On the questions about 17 detailed activities of daily living, tasks such as tying shoe laces, opening and drinking a bottled beverage with a bottle opener, using scissors and buttoning shirts were found to be more difficult than other activities. In general, there was a tendency for activities to be more difficult to perform, if they required delicate movements and substantial force of the distal extremities. In particular, for those with amputation of the hand or fingers, activities which required delicate movements of the terminal ends of the upper extremities, such as buttoning shirts and using scissors, tended to be more difficult. By adding and examining detailed tasks to the basic activities of daily living, it is thought that the results of the present study will provide information to assist in the development of rehabilitation training programs for upper extremity amputees.
Most of the respondents in the present survey stated that after amputation they were either unemployed or performed different tasks at different workplaces (39.7% and 29.3%, respectively), and only 8.8% returned to the same task at the same workplace. While this is an increase from the 5.5% reported by Chang et al.8, it is still substantially lower than the occupation return rate of 30.4% reported in the research by Gaine et al.12 In addition, it was confirmed that there was no case of a return to the original workplace amongst the bilateral upper limb amputees. Considering the fact that amputation occurred at the average age of 25.70 years and that this age represents a productive stage in people's lives when they have substantial socio-economic capabilities, the socio-economic losses arising from amputation are believed to be enormous. As was the case in the previous researches,13 the results of the present study showed that the extent of return to an occupation was unrelated either to whether the dominant upper extremity was amputated or to the educational background of the amputee.
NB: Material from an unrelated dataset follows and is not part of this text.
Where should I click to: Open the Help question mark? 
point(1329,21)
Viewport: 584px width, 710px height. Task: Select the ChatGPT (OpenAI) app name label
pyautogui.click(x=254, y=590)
Office workers experience less demand on the functioning of their upper extremities and the extent of their return to their previous occupation was found to be better than for military personnel, skilled manual workers and common laborers. In addition, farmers, skilled manual workers and common laborers, who face greater demands on the functioning of their upper extremities, see rehabilitation training more as more important than others do. On the question of the reasons for failure to return to ones' previous occupation, although an inability to perform as in the past accounted for 51.6% of the answers, many gave reasons such as insufficient functions of a prosthetic limb (16.2%) and lack of social awareness about disabled persons (11.6%). This illustrates that the social awareness about amputees or systems related to occupation rehabilitation is still insufficient. The development of prosthetic limb with faster and more accurate movement functions is also needed.
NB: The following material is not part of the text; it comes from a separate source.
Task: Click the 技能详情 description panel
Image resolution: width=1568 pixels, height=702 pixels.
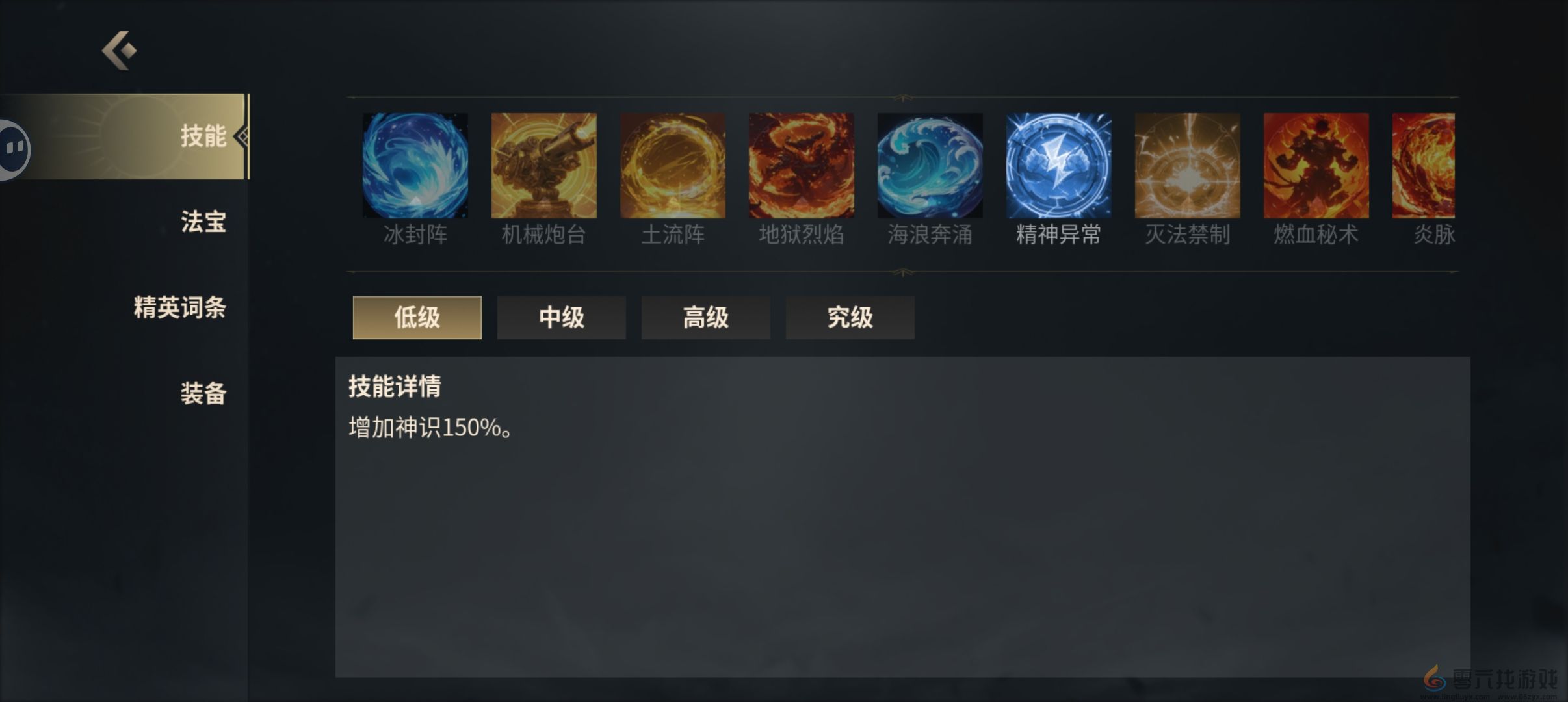Action: [902, 517]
According to Davidson,6 68% of upper extremity amputees drove vehicles after amputation, with 73% of drivers using handle rotation knobs and 23% having extended winker levers. In the present study, 41.0% of all the amputees stated that they drove after amputation, with 26.9% of them using remodeled automobiles. The subjects were not asked to provide details of types of remodeling, and this makes accurate comparisons difficult, but the proportions of the drivers and the remodeling of automobiles were found to be relatively lower. Moreover, although there were no differences in the side of amputation and types of prosthetic limb between those who did and did not drive after amputation, the drivers and non-drivers were found to differ in terms of the level of the amputation. A statistically larger number of amputees drove if the level of amputation was closer to the distal site. Under the current domestic road and traffic laws of Korea, those, who have lost both arms above the elbow, or those, who are unable to use both arms at all, are not allowed to drive. However, there is exception for the cases in which such people are able to drive normally by using automobiles, which have been designed and built to suitably accommodate for the extent of the physical disabilities of the amputee driver. If rehabilitation services for driving, such as the development and supply of assistive devices appropriate for driving, are improved and if there is an expansion of rehabilitation centers for driving, then the proportion of upper limb amputees who drive will increase. This should improve their activities of daily living and also increase their satisfaction levels with their prosthetic limbs.
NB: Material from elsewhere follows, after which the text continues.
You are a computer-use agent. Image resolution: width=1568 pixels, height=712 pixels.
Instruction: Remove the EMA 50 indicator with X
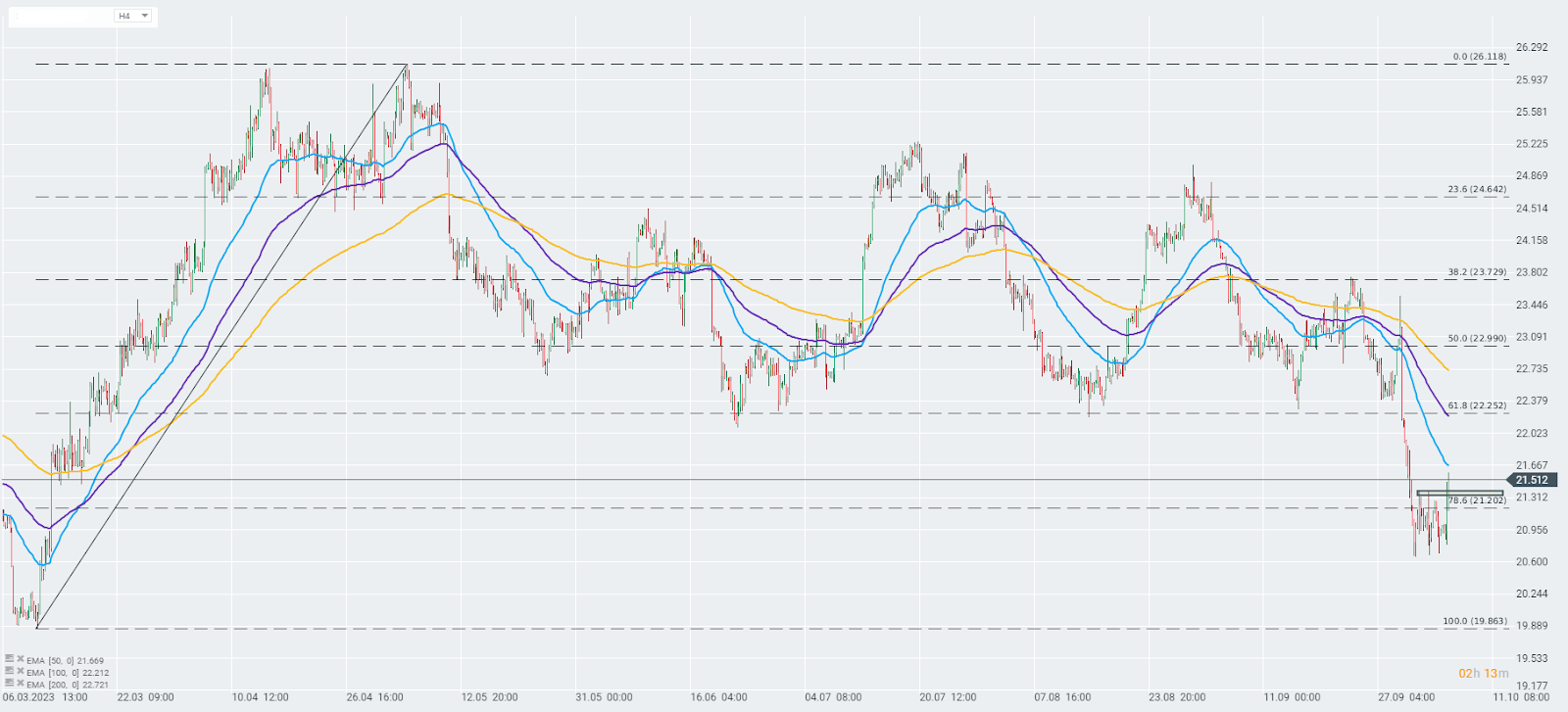point(20,660)
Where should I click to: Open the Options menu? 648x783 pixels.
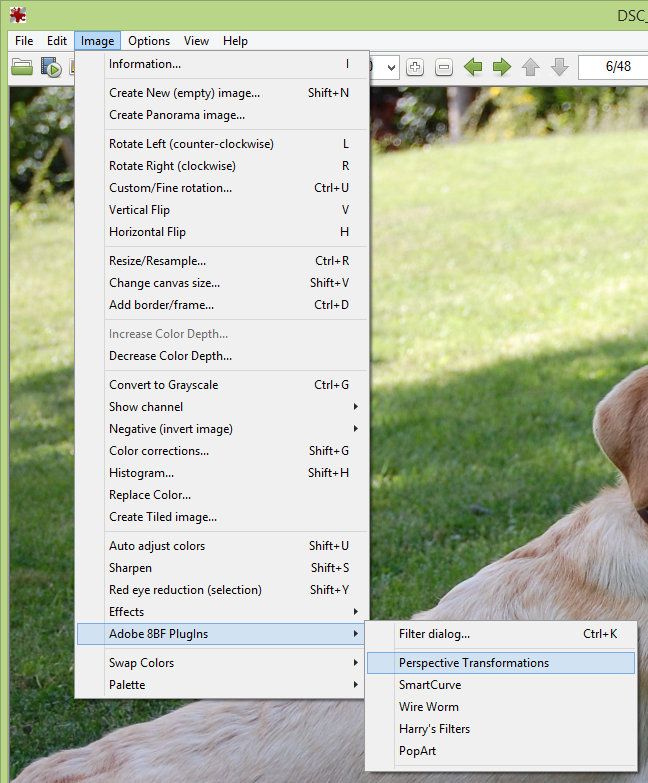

This study is limited in the extent to which the results can be generalized to everyone with upper extremity amputations, since subjects included only the patients who were prescribed prosthetic limbs for their upper extremities at a single hospital; furthermore, all the subjects were male and elderly. A second limitation is the study relied upon a postal questionnaire survey for the collection of data, and more detailed and useful information could have been obtained from the amputees by the use of personal interviews.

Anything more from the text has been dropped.